> [Assignment]:
Take the lines from the one with "Task: Open the Share" to the end of the listing, both ends included, and quote them exactly, leaving pictures out.
###
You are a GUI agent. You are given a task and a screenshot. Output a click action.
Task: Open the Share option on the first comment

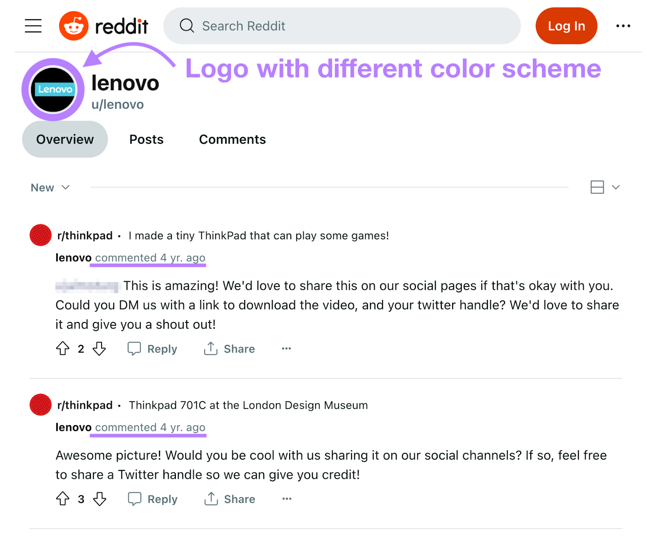pos(229,348)
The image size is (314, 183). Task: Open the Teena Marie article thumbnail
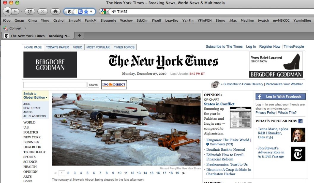click(298, 135)
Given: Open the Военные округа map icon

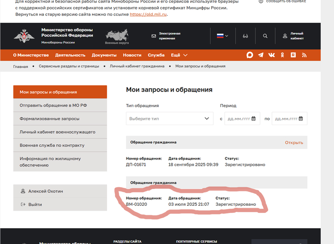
###
> [Solved exercise]:
Task: Open the Share option on the first comment

pos(229,348)
The image size is (314, 183). Task: Open the Teena Marie article thumbnail
click(298, 135)
Given: Open the Военные округа map icon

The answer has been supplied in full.